• [Problem details]:
Output every line from the one containing "Click the care" down to the one containing "Click the Create", both included, with no changes to any character.

+ + + +

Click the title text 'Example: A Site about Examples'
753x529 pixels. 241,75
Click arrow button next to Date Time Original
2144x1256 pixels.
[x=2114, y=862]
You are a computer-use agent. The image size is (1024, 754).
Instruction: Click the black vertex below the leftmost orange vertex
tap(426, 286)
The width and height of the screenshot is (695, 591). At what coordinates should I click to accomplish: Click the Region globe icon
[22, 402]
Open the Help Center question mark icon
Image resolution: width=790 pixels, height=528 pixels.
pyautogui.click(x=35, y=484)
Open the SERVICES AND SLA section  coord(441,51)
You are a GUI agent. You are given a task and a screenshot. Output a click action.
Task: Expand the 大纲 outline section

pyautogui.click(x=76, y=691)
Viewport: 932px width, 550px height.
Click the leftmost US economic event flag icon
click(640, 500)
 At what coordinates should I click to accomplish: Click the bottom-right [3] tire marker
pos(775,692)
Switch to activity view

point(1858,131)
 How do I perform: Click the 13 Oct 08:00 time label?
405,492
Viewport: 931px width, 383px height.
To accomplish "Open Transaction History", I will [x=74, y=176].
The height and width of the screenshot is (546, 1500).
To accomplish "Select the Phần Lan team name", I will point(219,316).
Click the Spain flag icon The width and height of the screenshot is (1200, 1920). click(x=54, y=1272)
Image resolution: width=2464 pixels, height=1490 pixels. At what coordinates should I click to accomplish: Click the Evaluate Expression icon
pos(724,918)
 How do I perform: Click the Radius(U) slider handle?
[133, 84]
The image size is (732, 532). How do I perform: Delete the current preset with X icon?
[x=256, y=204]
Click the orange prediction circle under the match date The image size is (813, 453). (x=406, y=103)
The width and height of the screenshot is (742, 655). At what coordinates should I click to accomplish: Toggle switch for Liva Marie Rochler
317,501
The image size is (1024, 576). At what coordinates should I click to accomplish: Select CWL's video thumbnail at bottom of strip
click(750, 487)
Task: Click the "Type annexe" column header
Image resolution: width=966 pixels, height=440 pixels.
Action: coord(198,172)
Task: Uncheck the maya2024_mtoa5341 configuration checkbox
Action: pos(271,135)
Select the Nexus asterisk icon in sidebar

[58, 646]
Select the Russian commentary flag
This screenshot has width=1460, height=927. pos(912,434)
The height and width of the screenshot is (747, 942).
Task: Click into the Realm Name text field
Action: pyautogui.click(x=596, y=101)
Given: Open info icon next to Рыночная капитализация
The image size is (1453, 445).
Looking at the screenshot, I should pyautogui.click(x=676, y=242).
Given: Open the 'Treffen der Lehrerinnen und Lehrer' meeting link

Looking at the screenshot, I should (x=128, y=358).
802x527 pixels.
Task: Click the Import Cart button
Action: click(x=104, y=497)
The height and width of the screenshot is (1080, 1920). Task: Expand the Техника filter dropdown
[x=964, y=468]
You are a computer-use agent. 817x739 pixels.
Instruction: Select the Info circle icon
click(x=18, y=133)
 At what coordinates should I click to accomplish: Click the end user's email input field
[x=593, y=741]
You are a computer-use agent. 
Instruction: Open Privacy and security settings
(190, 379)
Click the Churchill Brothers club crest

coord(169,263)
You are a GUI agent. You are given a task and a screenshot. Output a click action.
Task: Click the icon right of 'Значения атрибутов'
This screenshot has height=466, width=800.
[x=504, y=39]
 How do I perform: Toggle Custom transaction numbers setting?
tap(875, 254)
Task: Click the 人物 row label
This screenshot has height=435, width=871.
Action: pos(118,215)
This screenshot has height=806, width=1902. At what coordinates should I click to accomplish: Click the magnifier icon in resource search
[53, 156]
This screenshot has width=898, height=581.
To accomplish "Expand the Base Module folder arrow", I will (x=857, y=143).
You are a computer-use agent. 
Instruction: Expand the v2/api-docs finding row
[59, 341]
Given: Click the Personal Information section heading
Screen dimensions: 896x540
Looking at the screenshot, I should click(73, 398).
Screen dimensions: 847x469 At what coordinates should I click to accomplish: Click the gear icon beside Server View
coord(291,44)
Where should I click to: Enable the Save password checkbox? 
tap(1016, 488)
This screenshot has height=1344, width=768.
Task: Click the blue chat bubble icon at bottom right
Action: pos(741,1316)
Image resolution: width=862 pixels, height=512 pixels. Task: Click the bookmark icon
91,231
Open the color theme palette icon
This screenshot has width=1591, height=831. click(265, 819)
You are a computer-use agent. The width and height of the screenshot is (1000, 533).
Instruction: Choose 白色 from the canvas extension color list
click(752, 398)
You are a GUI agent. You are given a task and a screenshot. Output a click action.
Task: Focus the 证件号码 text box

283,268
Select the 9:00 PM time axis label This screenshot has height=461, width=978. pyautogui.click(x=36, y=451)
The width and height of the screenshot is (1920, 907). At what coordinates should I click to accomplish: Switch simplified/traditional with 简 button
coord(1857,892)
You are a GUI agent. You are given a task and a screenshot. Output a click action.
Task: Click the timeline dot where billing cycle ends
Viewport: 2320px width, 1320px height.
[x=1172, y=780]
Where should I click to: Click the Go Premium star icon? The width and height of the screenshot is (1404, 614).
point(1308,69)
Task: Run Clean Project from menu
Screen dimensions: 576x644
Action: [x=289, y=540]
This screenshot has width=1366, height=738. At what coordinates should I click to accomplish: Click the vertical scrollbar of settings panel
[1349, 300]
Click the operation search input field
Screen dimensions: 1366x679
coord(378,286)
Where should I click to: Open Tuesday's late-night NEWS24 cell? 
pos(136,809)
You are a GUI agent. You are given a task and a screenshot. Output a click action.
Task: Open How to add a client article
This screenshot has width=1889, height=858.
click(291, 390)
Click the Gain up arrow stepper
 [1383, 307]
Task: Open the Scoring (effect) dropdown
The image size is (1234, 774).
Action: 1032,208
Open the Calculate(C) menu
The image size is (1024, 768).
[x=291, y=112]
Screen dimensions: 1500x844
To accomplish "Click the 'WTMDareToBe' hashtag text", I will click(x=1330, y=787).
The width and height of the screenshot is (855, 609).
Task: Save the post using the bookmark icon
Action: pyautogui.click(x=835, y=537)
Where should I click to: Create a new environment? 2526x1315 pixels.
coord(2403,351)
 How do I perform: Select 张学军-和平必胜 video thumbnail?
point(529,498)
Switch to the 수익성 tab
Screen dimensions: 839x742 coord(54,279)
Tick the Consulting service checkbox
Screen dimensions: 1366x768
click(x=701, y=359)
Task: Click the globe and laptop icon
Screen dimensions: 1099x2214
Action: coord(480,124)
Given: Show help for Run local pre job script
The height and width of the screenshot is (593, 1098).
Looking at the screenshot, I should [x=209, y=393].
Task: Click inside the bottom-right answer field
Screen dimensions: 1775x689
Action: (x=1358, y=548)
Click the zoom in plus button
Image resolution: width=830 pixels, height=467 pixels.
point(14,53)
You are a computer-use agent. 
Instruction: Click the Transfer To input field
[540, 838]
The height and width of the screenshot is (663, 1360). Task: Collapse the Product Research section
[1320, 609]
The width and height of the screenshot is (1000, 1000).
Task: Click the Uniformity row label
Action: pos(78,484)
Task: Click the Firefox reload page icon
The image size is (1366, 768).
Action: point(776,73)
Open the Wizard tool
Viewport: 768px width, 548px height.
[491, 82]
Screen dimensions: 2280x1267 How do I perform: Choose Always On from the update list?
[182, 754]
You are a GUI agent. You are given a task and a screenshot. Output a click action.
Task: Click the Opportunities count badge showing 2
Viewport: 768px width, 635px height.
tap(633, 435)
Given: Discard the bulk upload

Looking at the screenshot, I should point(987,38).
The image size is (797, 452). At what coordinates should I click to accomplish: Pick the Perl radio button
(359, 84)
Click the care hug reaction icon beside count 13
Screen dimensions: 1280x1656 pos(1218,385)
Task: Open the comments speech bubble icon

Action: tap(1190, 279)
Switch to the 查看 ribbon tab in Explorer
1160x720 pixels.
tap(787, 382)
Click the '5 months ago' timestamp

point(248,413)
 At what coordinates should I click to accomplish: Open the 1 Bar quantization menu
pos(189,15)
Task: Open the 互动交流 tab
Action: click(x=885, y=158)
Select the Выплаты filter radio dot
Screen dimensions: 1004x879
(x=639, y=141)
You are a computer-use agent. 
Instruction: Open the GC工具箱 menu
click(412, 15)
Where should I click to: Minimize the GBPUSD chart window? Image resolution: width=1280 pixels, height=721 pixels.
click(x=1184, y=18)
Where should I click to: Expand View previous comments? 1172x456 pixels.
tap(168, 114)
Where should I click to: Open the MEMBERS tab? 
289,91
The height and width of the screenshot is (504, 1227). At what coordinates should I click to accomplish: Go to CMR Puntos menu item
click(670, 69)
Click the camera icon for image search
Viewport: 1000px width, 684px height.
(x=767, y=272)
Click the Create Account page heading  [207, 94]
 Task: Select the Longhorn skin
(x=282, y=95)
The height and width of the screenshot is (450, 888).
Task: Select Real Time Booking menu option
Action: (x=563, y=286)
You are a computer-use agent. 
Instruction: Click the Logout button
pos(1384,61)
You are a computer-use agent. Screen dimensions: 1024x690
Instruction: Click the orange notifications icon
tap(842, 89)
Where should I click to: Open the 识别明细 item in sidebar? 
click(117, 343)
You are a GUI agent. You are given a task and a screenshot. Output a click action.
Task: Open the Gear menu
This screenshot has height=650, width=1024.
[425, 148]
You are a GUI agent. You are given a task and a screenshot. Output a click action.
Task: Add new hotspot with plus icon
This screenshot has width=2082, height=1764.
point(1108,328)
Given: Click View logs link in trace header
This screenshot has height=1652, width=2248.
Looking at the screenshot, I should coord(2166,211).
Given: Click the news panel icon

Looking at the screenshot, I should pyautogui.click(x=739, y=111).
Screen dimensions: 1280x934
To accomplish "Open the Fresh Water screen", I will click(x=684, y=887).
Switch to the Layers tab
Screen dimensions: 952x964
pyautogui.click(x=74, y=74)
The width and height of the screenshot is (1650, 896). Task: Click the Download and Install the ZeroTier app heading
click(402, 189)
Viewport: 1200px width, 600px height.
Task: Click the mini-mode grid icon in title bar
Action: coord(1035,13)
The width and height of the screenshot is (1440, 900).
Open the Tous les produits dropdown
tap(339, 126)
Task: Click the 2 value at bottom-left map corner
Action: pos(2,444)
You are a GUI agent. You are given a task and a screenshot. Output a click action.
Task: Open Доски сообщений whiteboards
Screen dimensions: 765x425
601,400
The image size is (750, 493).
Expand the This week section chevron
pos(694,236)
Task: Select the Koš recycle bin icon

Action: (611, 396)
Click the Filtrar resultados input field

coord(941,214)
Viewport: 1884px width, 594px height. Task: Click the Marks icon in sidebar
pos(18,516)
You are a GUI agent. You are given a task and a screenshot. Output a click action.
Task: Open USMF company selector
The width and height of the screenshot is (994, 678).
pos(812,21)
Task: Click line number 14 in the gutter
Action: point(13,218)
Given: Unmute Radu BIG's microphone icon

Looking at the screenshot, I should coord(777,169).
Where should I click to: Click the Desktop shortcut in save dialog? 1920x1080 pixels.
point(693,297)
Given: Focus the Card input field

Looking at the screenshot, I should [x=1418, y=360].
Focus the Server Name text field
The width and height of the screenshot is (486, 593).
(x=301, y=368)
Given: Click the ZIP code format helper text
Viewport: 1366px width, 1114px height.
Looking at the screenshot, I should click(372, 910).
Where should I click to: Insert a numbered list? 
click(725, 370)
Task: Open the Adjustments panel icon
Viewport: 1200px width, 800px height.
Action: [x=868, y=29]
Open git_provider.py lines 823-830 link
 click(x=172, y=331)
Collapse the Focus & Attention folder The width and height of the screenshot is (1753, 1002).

+ + + +

• [Solved problem]:
Click the care hug reaction icon beside count 13
Screen dimensions: 1280x1656 pos(1218,385)
Task: Open the comments speech bubble icon

Action: tap(1190, 279)
Switch to the 查看 ribbon tab in Explorer
1160x720 pixels.
tap(787, 382)
Click the '5 months ago' timestamp

point(248,413)
 At what coordinates should I click to accomplish: Open the 1 Bar quantization menu
pos(189,15)
Task: Open the 互动交流 tab
Action: click(x=885, y=158)
Select the Выплаты filter radio dot
Screen dimensions: 1004x879
(x=639, y=141)
You are a computer-use agent. 
Instruction: Open the GC工具箱 menu
click(412, 15)
Where should I click to: Minimize the GBPUSD chart window? Image resolution: width=1280 pixels, height=721 pixels.
click(x=1184, y=18)
Where should I click to: Expand View previous comments? 1172x456 pixels.
tap(168, 114)
Where should I click to: Open the MEMBERS tab? 
289,91
The height and width of the screenshot is (504, 1227). At what coordinates should I click to accomplish: Go to CMR Puntos menu item
click(670, 69)
Click the camera icon for image search
Viewport: 1000px width, 684px height.
(x=767, y=272)
Click the Create Account page heading  [207, 94]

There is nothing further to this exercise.